As a minister of Paris, it was enlightened and generous and prepared important reforms in the hospitals and the prisons, in particular to improve the condition of the prisoners. It made to demolish houses located on bridges and quay of Gèvres, and it is thanks to him that the low-reliefs of Jean Goujon were preserved, which decorate the fountain with the market of the Innocent ones, at Paris. It protected arts and the men of letters.

Member of the Academy of Science on December 11th 1785, it interceded near the King so that Jean-Dominique Cassini (Cassini IV) obtains funds to equip the Observatoire with Paris of new instruments.

Because of a dissension with Calonne, the baron de Breteuil resigned of his functions on July 24th 1788 and withdrew himself in his castle.

Under the Revolution

Having preserved the confidence of the king, the baron de Breteuil was consulted by this one on the evolution of the situation the day before the French revolution. He was opposed to the convocation general states and advised in energetic repressive Louis XVI series of measure to come to end from agitation from June and July 1789.

During the reference of Jacques Necker and liberal ministers on July 11th 1789, Louis XVI names the baron de Breteuil to succeed to him like principal minister, hundred hours hardly before the Storming of the Bastille . As of on July 16th, Louis XVI must however point out Necker and Breteuil emigrates the 17 or July 18th, 1789 in Germany then in Suisse.

With Soleure, in November 1790, it receives a letter of Louis XVI giving him to be able for “ to treat with the courses foreign and to put forward on its behalf all the measures which could tend to restore the royal authority and interior peace in the kingdom ”. But, this company, it inevitably enters in conflict with the diplomacy of the Princes and their principal council, his old Calonne rival.

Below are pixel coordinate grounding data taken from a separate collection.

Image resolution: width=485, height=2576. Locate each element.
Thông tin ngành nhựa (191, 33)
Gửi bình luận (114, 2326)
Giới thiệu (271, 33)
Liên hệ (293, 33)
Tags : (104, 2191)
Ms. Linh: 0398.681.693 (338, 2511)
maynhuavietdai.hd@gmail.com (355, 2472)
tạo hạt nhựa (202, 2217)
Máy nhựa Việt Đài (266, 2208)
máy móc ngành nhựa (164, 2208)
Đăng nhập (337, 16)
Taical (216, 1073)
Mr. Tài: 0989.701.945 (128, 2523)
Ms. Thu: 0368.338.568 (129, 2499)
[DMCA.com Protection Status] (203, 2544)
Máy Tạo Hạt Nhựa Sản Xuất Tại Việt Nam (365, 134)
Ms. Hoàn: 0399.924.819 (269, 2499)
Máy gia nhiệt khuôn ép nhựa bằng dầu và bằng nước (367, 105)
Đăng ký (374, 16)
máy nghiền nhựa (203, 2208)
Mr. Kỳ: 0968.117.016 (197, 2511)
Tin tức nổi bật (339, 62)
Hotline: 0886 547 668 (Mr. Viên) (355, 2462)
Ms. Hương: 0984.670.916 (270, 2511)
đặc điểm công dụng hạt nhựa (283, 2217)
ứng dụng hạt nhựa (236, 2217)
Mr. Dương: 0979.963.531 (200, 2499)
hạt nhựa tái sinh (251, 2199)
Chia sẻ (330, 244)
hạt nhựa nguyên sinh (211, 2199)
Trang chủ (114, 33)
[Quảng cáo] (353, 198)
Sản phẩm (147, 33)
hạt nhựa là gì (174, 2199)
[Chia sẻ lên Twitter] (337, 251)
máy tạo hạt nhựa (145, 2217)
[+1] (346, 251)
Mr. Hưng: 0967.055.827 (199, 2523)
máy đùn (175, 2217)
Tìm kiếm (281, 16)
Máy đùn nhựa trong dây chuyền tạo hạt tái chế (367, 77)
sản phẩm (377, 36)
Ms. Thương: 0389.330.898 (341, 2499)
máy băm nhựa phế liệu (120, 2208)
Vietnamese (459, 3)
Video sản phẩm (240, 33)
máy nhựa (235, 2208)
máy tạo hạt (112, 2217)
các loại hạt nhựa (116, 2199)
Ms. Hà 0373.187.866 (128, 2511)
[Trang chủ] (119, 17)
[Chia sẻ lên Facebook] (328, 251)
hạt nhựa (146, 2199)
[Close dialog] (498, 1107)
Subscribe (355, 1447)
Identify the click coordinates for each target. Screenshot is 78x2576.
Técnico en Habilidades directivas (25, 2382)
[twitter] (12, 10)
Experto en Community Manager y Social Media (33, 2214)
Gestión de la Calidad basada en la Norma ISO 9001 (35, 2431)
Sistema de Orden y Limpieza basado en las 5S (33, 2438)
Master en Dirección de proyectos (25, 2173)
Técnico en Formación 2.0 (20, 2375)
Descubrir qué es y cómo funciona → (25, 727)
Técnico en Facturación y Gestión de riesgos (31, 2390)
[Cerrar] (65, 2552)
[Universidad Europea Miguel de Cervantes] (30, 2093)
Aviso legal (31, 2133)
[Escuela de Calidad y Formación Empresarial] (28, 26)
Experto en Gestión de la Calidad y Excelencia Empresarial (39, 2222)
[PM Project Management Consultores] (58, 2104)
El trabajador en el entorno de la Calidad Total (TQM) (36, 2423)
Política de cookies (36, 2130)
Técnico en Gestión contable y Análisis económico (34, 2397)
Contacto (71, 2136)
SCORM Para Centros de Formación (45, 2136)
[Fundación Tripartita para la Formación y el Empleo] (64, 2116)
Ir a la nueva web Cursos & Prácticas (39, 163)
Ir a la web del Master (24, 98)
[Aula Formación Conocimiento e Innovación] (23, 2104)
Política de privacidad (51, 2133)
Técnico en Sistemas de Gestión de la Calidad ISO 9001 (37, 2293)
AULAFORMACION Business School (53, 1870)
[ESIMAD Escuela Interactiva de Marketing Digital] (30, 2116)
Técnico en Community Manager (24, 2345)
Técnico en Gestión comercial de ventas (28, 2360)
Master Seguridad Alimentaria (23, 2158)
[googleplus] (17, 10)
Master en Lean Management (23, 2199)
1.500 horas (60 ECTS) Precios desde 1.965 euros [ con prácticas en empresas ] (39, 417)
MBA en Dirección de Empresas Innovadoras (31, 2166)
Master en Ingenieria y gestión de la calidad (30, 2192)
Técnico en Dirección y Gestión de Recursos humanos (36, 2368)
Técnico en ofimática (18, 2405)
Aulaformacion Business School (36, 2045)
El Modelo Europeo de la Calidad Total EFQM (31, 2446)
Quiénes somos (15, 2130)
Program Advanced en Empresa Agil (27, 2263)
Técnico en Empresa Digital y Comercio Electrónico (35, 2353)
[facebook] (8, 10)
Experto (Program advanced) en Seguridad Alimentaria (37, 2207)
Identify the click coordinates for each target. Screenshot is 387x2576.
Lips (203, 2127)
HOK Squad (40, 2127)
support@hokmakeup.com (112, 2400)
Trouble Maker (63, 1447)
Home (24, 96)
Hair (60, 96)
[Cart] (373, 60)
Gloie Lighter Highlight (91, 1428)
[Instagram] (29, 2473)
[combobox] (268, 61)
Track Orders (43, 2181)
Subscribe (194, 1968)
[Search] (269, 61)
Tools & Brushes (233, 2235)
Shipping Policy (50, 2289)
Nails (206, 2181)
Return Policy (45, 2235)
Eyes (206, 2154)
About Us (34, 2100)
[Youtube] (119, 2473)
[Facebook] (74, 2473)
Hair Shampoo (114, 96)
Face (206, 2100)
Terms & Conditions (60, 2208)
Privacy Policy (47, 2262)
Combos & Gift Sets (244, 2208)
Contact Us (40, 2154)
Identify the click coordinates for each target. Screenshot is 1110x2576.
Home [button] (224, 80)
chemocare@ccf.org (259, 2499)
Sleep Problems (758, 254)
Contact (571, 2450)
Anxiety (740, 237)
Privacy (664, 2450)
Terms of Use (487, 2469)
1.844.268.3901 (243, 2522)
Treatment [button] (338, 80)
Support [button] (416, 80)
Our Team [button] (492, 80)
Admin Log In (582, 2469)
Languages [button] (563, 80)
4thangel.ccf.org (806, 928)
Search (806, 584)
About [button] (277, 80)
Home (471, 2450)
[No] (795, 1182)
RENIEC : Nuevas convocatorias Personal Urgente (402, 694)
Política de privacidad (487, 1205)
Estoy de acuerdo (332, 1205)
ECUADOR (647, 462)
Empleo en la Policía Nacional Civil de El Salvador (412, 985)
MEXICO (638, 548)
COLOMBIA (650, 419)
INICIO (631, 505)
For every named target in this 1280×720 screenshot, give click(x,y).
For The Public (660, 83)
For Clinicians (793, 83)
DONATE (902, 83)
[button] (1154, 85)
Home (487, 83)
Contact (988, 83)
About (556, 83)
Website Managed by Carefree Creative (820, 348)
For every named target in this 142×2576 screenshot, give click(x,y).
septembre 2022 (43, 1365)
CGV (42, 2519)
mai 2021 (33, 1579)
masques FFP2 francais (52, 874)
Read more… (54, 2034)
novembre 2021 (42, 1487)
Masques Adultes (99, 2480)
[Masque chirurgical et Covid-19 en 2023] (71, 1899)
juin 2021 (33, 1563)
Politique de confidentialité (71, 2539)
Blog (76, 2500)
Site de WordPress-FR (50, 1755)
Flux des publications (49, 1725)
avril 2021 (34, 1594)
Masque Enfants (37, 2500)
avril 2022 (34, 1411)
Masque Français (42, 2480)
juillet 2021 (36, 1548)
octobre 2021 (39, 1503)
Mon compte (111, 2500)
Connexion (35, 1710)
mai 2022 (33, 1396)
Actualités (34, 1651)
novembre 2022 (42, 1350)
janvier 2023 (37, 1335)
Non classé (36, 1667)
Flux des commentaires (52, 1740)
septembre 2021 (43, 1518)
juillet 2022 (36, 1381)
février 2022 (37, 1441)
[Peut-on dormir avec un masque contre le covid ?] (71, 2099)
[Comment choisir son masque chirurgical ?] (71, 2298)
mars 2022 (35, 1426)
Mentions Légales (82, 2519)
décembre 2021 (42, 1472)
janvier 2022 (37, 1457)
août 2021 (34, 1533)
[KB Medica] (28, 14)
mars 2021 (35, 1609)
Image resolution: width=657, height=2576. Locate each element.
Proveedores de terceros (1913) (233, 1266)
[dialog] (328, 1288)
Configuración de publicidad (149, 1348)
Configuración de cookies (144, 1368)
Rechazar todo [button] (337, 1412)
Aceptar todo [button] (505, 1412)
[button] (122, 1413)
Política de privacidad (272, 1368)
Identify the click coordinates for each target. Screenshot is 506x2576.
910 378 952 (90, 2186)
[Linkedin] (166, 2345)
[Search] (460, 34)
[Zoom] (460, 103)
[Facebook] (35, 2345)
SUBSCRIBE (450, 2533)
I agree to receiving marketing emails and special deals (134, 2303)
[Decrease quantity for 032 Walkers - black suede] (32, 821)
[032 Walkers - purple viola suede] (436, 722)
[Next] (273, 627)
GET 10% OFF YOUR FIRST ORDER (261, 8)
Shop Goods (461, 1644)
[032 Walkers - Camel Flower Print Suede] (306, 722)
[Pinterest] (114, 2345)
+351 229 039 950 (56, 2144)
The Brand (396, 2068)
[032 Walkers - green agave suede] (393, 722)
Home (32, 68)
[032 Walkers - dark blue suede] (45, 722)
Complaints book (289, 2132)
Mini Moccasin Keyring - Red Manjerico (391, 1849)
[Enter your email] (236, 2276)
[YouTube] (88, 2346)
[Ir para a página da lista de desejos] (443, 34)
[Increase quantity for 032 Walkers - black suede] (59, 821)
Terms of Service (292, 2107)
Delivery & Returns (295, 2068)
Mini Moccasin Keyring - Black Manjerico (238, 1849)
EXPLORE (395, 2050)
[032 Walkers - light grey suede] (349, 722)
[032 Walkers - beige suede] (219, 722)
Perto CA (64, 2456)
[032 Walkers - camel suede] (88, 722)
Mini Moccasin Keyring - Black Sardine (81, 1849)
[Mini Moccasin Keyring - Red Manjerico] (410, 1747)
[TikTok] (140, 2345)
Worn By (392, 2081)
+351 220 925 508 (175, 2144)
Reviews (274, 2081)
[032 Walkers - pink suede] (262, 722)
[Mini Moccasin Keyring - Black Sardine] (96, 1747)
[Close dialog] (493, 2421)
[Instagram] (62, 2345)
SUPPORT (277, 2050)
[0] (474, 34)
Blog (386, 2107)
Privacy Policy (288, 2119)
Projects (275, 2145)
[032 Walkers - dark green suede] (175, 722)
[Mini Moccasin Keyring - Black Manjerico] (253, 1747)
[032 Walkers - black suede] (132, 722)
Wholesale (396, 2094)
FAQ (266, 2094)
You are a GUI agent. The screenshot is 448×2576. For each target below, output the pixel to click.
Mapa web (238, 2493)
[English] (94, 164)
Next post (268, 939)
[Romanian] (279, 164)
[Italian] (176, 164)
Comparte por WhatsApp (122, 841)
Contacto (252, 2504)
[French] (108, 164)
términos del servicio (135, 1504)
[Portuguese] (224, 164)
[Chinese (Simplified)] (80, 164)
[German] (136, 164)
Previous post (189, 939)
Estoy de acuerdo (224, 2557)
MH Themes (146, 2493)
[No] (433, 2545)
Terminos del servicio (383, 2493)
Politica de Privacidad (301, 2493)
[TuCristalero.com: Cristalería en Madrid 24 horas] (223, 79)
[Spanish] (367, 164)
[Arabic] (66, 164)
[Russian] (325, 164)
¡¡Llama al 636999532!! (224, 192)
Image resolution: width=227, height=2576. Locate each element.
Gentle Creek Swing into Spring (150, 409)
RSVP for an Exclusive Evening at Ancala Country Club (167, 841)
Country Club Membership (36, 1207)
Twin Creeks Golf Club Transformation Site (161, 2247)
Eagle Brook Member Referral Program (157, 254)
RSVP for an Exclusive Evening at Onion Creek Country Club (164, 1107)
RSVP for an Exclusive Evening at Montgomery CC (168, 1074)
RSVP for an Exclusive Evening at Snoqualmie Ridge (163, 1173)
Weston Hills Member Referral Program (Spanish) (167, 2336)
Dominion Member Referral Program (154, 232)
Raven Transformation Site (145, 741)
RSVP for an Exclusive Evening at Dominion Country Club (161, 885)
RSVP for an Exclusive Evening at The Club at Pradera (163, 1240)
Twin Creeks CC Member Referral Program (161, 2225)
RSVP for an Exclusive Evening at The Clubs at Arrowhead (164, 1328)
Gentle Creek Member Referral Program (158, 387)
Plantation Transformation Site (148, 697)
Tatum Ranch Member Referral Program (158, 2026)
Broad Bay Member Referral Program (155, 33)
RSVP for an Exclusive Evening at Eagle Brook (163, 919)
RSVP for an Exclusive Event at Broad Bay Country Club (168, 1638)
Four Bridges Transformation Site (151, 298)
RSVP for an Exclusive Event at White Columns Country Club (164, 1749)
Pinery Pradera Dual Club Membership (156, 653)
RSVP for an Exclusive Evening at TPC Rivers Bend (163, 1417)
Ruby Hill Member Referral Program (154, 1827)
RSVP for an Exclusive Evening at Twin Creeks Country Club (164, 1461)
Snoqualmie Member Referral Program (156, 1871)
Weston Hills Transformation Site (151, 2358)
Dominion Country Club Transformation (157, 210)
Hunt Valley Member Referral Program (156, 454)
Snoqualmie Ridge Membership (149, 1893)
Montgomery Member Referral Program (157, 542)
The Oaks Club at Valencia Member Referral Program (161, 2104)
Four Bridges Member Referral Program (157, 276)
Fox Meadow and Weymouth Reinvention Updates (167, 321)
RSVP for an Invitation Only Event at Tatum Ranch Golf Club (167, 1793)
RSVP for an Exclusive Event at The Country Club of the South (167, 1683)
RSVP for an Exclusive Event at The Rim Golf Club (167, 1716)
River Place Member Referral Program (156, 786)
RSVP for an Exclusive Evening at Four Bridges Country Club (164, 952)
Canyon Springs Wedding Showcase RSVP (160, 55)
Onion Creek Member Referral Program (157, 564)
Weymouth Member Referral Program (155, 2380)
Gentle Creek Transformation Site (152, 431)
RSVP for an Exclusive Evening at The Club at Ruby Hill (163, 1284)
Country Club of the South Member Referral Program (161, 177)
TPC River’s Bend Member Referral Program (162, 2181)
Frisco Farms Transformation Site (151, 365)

After the failure of the escape of the royal family, which it contributed to prepare with the court of Sweden, Breteuil receives from Louis XVI the order to pacify its relations with the princes. But its mistrust with regard to the brothers of the king - the count de Provence and the count d' Artois - and his defense of the royal prerogatives, although justified in certain connections, appear with the eyes of the foreign sovereigns like the proof of the internal dissensions to the royal family, of which they take pretext not to intervene in France. Breteuil is the object of violent attacks on behalf of the entourage of the princes, which supports that he seeks to make use of capacities which were expressly revoked by Louis XVI. After the execution of Marie-Antoinette, Breteuil is inclined and withdrawn with Hamburg.

It regains France in 1802. On its return, it tries, but without success, to obtain the restitution of the house of Breteuil, become quite national. Living in a great destitution, it is saved misery only by the heritage of a cousin: by will, the Marquise of Créquy left him its Château of Montflaux to Saint-Denis-with-Gastines. He dies in 1807.

Publications

He left Mémoires , published in 1859.